At first, Mrozek recalls, she met resistance.
“In the beginning they thought we were crazy. They said ‘What are you doing? It’s just too much work’”.
Once Mrozek partnered with the owner of 7760 Post Road, however, everything took shape.
“Had it not been for him, I wouldn’t be here,” she states “He was really on board and he helped us tremendously—still to this day—and he is the reason that we are able to do this.”
Besides manning the thrift shop, Mrozek corrals donations from local families and, when an agency comes to her with a child or family in need, she’s able to supply help.
“The state will come to us and say they’ve got a North Kingstown family who is in need of a bed or sheets and towels or warm clothing for the children,” Mrozek says as an example. “It’s the simple things that we can provide.”
Perhaps what’s most surprising is Mrozek’s desire to stay under the radar.
“We do this very quietly,” she says. “It’s just a group of us who want to help these children.”
If she doesn’t want attention, why does she do it?
“Because there’s a need and they’re children and if not us then who?” she asks. Throughout the year, Reach Out has several different campaigns going on.
In August, the center puts together a backpack drive. Last year, with the help of the People’s Credit Union, Reach Out collected 106 backpacks filled with all the necessary classroom supplies for local school children.
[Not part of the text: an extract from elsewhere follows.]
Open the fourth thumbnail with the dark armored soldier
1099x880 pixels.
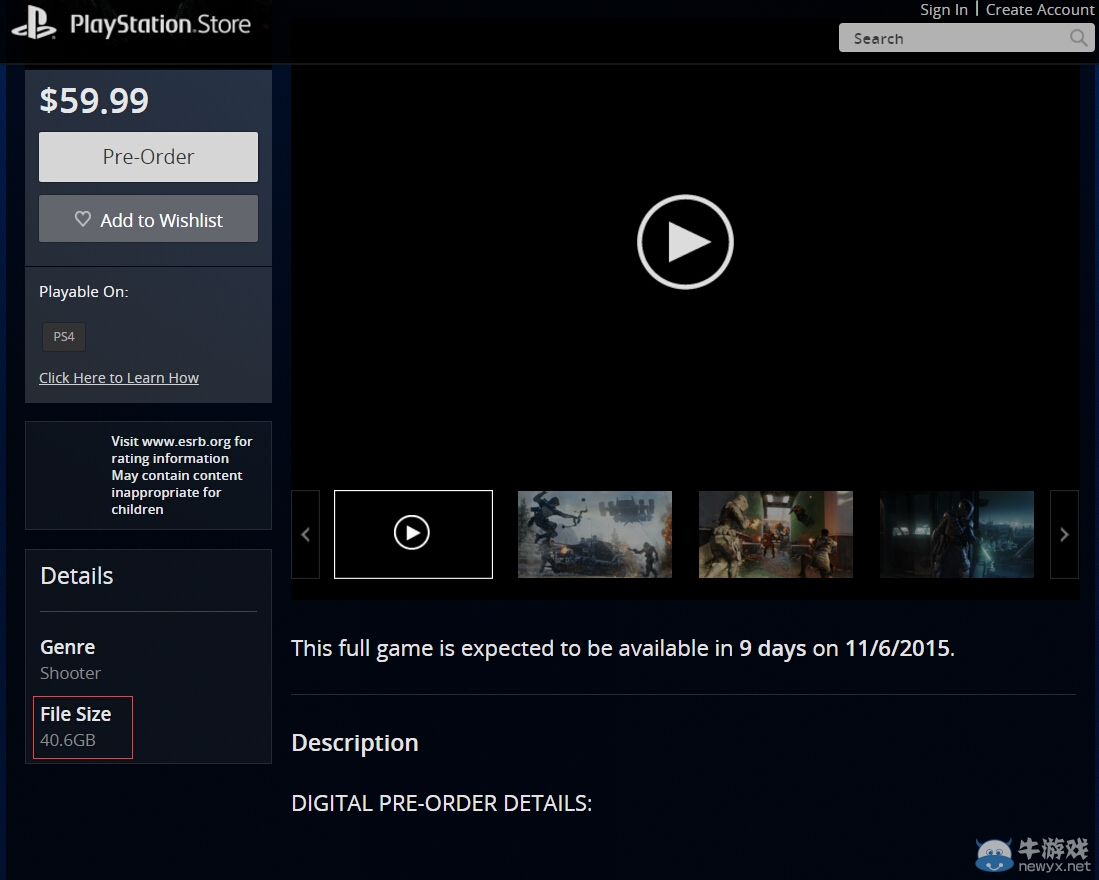click(x=956, y=534)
In September, it’s a book drive. In October and November, it’s a pajama drive. When Christmas comes, the center provides toys and warm clothing.
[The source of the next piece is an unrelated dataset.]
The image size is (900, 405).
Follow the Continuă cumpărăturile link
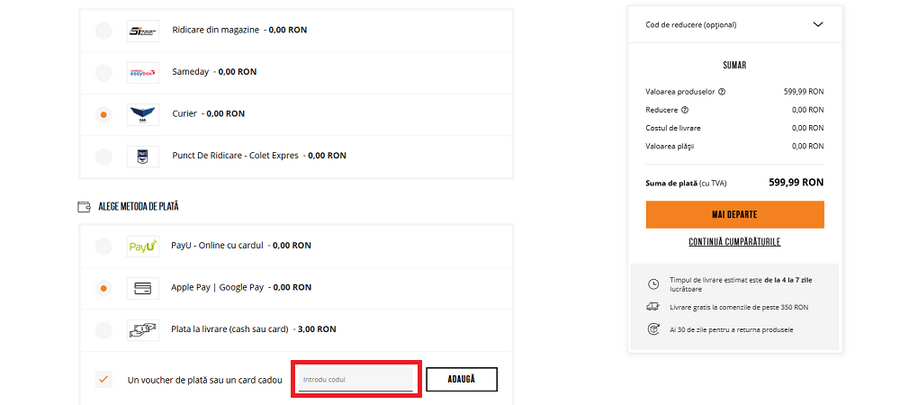click(x=734, y=242)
Right now, Reach Out is in the midst of collecting donations as part of philanthropist Alan Shawn Feinstein’s matching-grant food challenge. Eventually, those donations will find their way to Bonnie Smith and the NK Food Pantry.
But the program helps families in many quiet ways.
In emergencies, agencies refer families to Reach Out where Mrozek provides clothing and housewares.
The common thread of such programs as the North Kingstown Food Pantry and Reach Out is the altruism of its workers.
“Everybody has a gift and everyone has something to give,” Mrozek states. “Everyone. That’s my goal here—to include the people who want to help. Obviously, not everyone can give in that way but for people who can, everyone has something to give.”
This is the final installment of a four-part series exploring the issue of homelessness in North Kingstown.
The first three parts, which can be viewed on our website at www.ricentral.com , focused on the rise of homelessness in North Kingstown, the ways in which the Suzanne M. Henseler Quidnessett Elementary School attempts to combat the problem and profiled the CrossRoads Family Housing complex, specifically, its role in helping those affected by homelessness find a path to success.